In the 1860s childhood was a brief affair in even the most comfortable of families. In show-business it was over as soon as a child could walk onto a stage. By the age of eight Little George was earning a decent living as a clog dancer, doing the rounds of the northern music halls. Then his father died, his mother remarried, and when George began re-branding himself as a solo act he took his step-father’s surname, Leno, as part of his new stage persona. Dan Leno was born.  He married a comedienne, Lydia Reynolds, and perhaps under her influence began to develop his own repertoire of comedy songs, strung together with the rambling monologues that were to become his famous ‘patter’.

Dan Leno was the forerunner of a style of comedian that will be familiar to British readers.  He looked funny – short and skinny, with big ears and huge expressive eyes  - and had people laughing before he opened his mouth. And he was a conversationalist, not a teller of jokes, a character who chats with his audience and draws them in. Les Dawson, Max Miller, Larry Grayson, Frankie Howerd, all followed a style first developed by Dan Leno, as of course did that uber-Dame, Edna Everage, who introduced a little sharpened steel into the mix. 
 

Leno made his London debut at the Foresters’ Hall in Mile End, and then, as would have been quite typical for a support act in those days, jumped into a hackney and raced to Drury Lane to perform again at the Mogul Saloon. Neither of those venues survives today, but the New London Theatre now stands on the site of the Old Mo’.  The manager of the Surrey Theatre in Blackfriars Road saw Leno’s early London performances and recognised his potential for playing in pantomime. He cast him as Jack’s mother in the following season’s Jack & the Beanstalk. Dan Leno had found his niche. Cross-dressed, improvisational, and with an unerring gift for the absurd, Dan Leno set the pattern for all future pantomime dames.
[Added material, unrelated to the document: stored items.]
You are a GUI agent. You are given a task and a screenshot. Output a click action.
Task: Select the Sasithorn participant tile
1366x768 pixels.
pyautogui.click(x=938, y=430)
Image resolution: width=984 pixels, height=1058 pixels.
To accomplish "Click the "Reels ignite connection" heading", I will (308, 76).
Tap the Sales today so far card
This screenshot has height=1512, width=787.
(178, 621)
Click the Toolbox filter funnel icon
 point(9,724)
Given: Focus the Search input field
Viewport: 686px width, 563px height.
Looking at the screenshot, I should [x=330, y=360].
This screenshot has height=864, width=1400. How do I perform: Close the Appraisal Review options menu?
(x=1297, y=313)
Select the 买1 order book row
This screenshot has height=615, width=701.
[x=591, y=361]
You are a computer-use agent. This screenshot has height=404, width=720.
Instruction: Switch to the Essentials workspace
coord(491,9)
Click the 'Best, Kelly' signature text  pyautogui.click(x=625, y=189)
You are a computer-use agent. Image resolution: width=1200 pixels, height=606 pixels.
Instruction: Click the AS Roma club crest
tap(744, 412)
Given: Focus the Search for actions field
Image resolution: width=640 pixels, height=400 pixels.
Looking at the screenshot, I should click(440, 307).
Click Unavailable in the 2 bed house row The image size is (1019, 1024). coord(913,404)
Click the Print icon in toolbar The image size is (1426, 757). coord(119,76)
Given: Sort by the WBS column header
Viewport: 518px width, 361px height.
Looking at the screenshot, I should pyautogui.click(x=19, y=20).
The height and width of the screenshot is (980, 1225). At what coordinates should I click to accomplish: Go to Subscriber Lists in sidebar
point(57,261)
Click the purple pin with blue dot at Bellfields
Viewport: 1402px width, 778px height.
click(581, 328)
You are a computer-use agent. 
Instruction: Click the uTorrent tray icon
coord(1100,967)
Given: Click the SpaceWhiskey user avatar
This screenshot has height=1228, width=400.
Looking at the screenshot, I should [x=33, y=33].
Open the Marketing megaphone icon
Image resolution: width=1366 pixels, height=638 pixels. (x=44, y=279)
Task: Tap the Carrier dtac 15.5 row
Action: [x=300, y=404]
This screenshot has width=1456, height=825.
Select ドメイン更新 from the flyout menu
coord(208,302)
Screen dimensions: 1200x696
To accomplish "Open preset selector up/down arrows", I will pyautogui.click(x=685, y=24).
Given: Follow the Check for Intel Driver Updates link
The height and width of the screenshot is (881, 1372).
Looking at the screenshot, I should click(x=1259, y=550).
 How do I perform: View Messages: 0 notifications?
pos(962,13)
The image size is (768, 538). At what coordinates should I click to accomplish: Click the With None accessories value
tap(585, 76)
‘Have you never been to the Tower of London? Oh if you’ve never been, do go again,’ is a typical Leno line.

Pantomime made him an overnight star and one of the highest earners on the London stage. He performed for King Edward VII and he became a merchandising phenomenon: comic books, tea sets, even a Dan Leno ink well.
There was so much money coming in that he could afford to buy a house and Lydia was able to retire, to concentrate on raising their children. But sadly the story doesn’t end well. Money may have been coming in but money was also pouring out, literally (he was drinking heavily) and figuratively. Generous to a fault, Dan Leno would help any fellow performer who had fallen on hard times. He was a founder member of the Grand Order of Water Rats, a benevolent association that recognised how financially precarious the life of a performer can be. The Water Rats are still going strong today.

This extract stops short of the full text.